I understand that some of these changes might upset the Rubyish feel to the library, and the elegance of the code. The maintainers might also have specific ways you want to constantize or freeze things like "\r\n" and "". Please leave comments regarding unwanted changes, and I can pull them out of this pull request.

Top allocation sites are listed here. I can give more details if needed.

@jeremy
Collaborator
jeremy commented Apr 1, 2014

Thanks for digging in to this!

.freeze works on 2.1 but no luck on older Ruby. How about using constants for these common-use strings?

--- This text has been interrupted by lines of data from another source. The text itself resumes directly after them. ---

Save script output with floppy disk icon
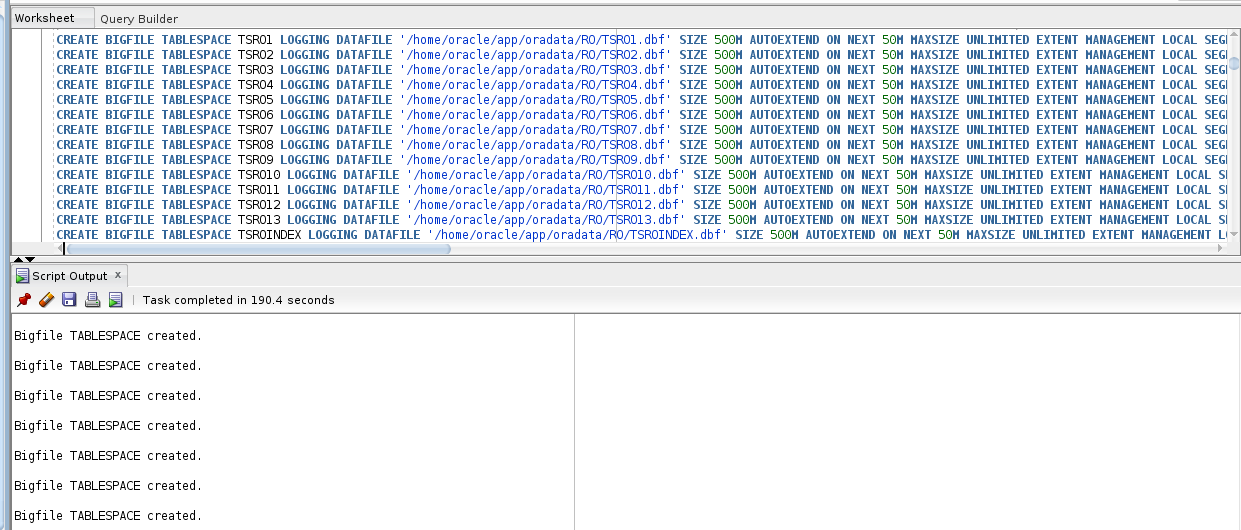 click(x=69, y=300)
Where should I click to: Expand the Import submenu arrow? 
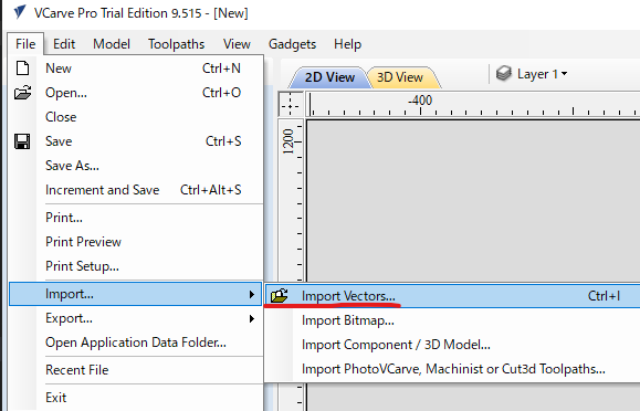(x=251, y=294)
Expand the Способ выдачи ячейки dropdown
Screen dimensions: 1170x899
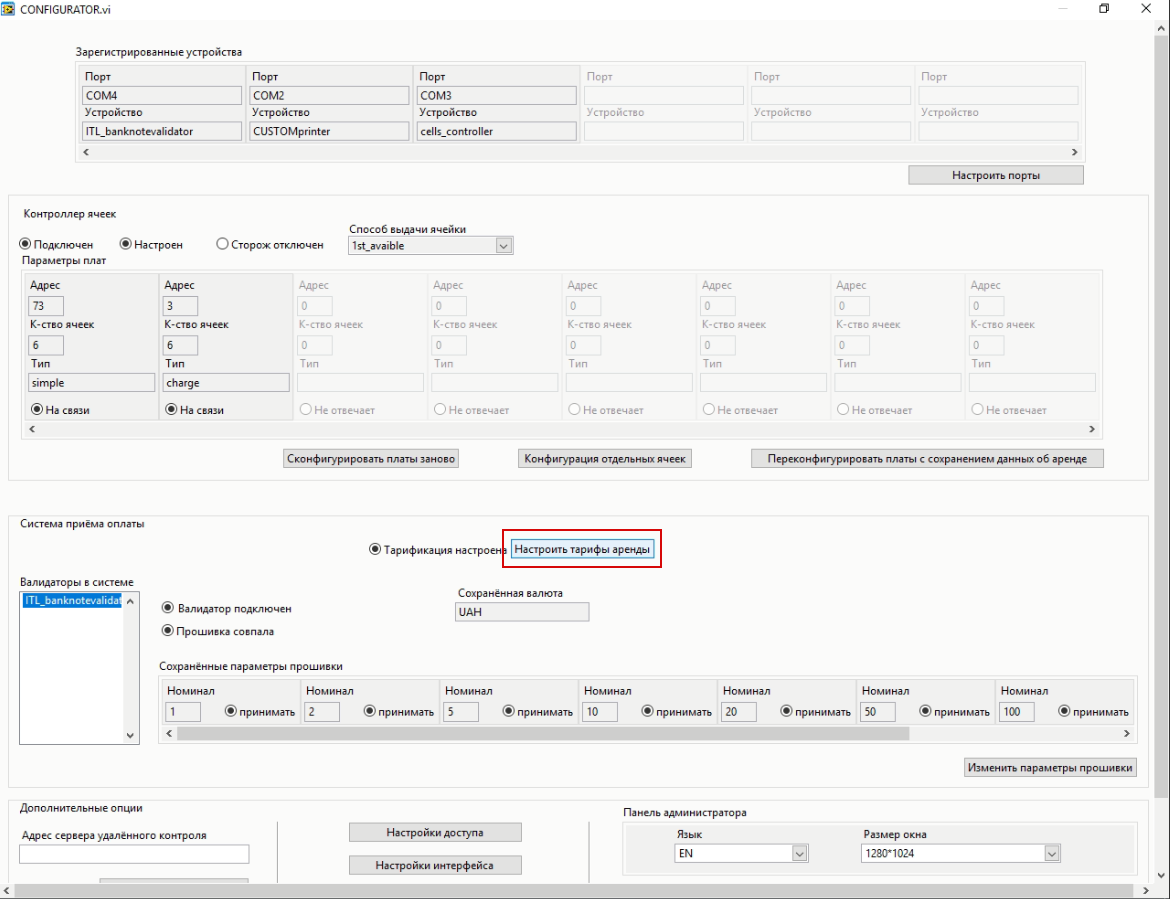click(503, 245)
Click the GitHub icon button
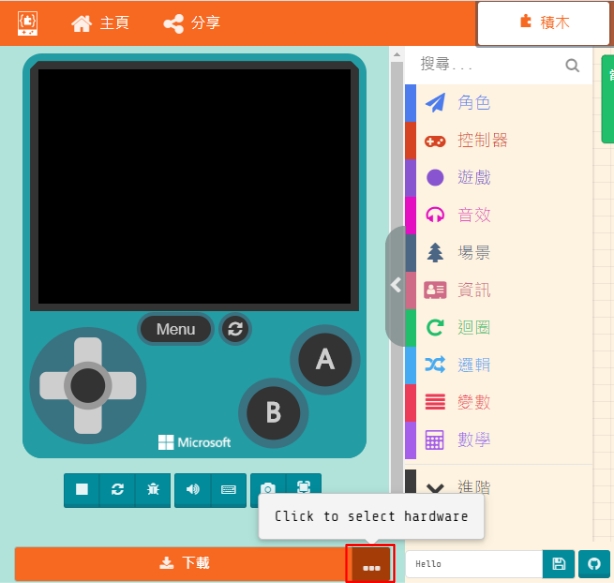Image resolution: width=614 pixels, height=583 pixels. pyautogui.click(x=593, y=564)
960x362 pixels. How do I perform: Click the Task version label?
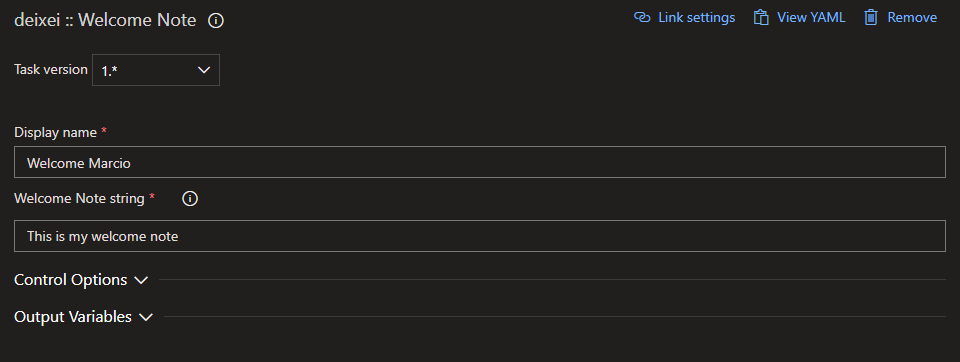coord(51,69)
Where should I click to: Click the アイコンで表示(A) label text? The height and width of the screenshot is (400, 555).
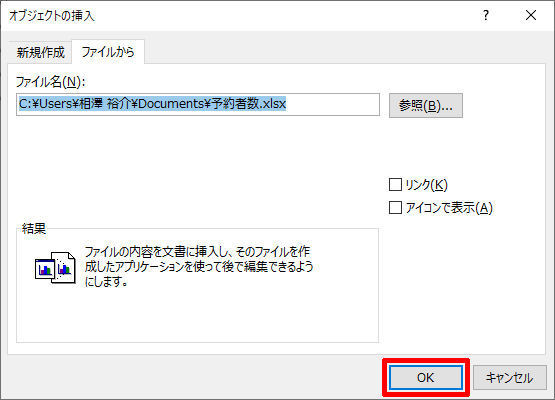coord(449,208)
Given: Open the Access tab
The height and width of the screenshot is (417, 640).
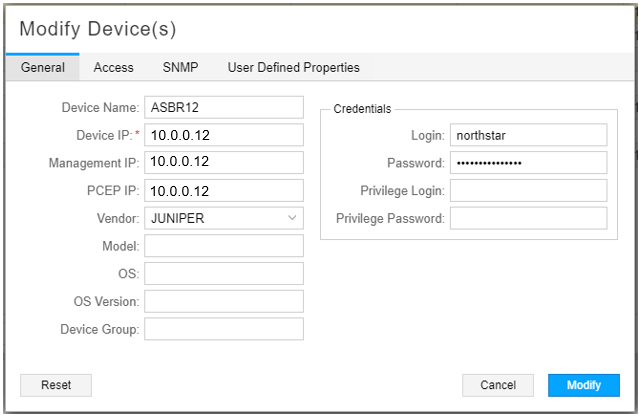Looking at the screenshot, I should click(x=114, y=68).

Some of the other code changes do feel iffy. Seeing before/after object allocations for each kind of change would make it a lot easier to weigh their worth.

@srawlins
srawlins commented Apr 1, 2014

I 100% concur. I ran some benchmarks after this PR on pre 2.1: Constants are more performant and look nicer. My question is where to namespace all of the "\n" and "\r\n" constants, etc. lib/mail/patterns might not be a bad spot?

Re: "Seeing ... for each kind of change ...": Fair enough. I can break the savings down into categories. I'm also very willing to neuter this PR into a subset.

@nisanth074

Tiny change, for better readability

action_id, p = actions.shift(2)

Unfortunately, @nisanth074, this leads in the same unnecessary allocations as #each_slice(2). Both #each_slice(2) and #shift(2) generate a new 2-element Array, which is immediately dismantled at either do |action_id, p| or action_id, p =, respectively.

@jeremy
Collaborator
jeremy commented Apr 5, 2014

@srawlins :+1: good fit, though it'd make sense to rename to lib/mail/constants.rb

@srawlins
srawlins commented Apr 9, 2014

@jeremy , I've updated the patch moving most of the #freeze calls to be constants instead, located in lib/mail/constants.rb. I think it looks so much cleaner.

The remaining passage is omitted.